In soli sei mesi le discariche della regione sono quasi al limite. Nello studio possiamo leggere che è molto diffuso il cossi detto turismo dei rifiuti. Si ha una totale

“assenza di un’adeguata e moderna impiantistica di riciclo, recupero energetico e smaltimento appare particolarmente evidente”

Il Lazio è la Regione che in misura maggiore di altre, si serve ed alimenta il turismo dei rifiuti, conferendoli ad altre Regioni.

La raccolta differenziata dei rifiuti è al 46%, di contro però, abbiamo che il 64% dell’umido che viene conferito dalla popolazione ai cassonetti, finisce fuori Regione. I rifiuti indifferenziati che vengono raccolti il 54% viene avviato agli impianti trattamento meccanico-biologico. In un primo momento passano in discarica, nel 41% dei rifiuti e il 36,5% viene incenerito fuori Regione.

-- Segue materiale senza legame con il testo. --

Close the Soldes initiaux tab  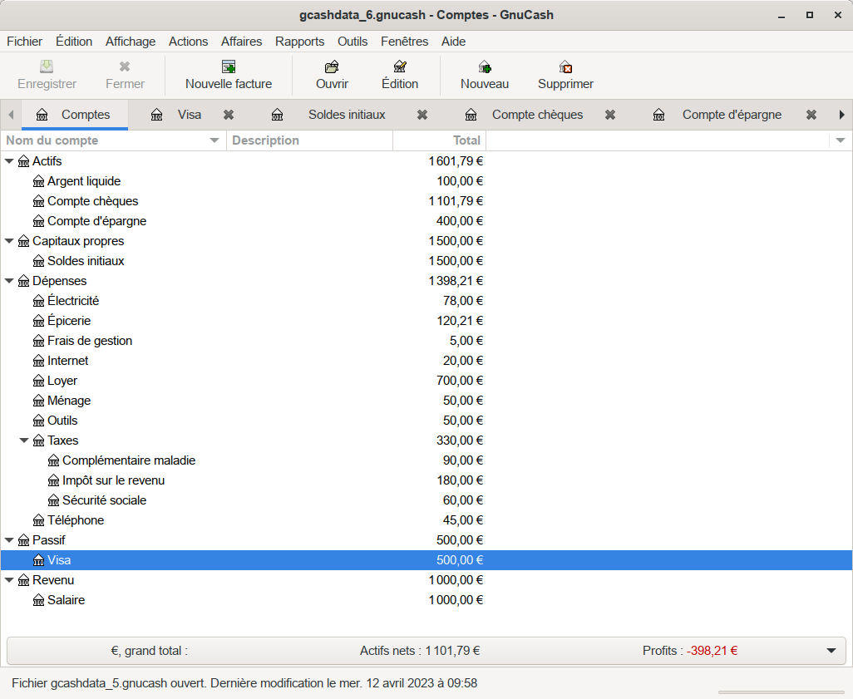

La capacità totale delle discariche del Lazio è prossima alla fine. Questo porterebbe ad un nuovo stato di emergenza.

Situazione dei rifiuti in Sicilia

In Sicilia abbiamo la peggior raccolta differenziata nel nostro paese. Nella regione c’è il record di discariche presenti e d’impianti di riciclo e recupero. La gestione dei rifiuti è condizionata dalla presenza di questi impianti, che vede il 73% di conferimento in discarica, una percentuale record senza dubbio.

Esclusivamente il 22% dei rifiuti è raccolto in maniera differenziata e si ha come nel Lazio, il passaggio negli impianti di trattamento meccanico-biologico. Questo trattamento porta poi al conferimento in discarica del 96% dei rifiuti. Recuperare quindi materie prime dai rifiuti è cosa ben rara e non ci sono assolutamente inceneritori.

Situazione dei rifiuti in Campania

In Campania si è sull’orlo dell’emergenza. Secondo Assoambiente entro i prossimi due mesi le capacità residue delle discariche saranno esaurite. Grazie alla realizzazione del termovalorizzatore di Acerra, la situazione è meno problematica, anche grazie alla crescita della raccolta differenziata in modo graduale.

Attualmente la raccolta differenziata riguarda il 53% dei rifiuti. Purtroppo non esiste un sistema efficace di riciclo e l’88,5% dei quantitativi di frazione organica ed il 50% delle raccolte differenziate passa ad altre Regioni d’Italia. Praticamente tutti i rifiuti indifferenziati passano dagli impianti di trattamento meccanico-biologico, inceneriti in un secondo tempo nel 73% dei quantitativi e solo il 6% finisce in discarica.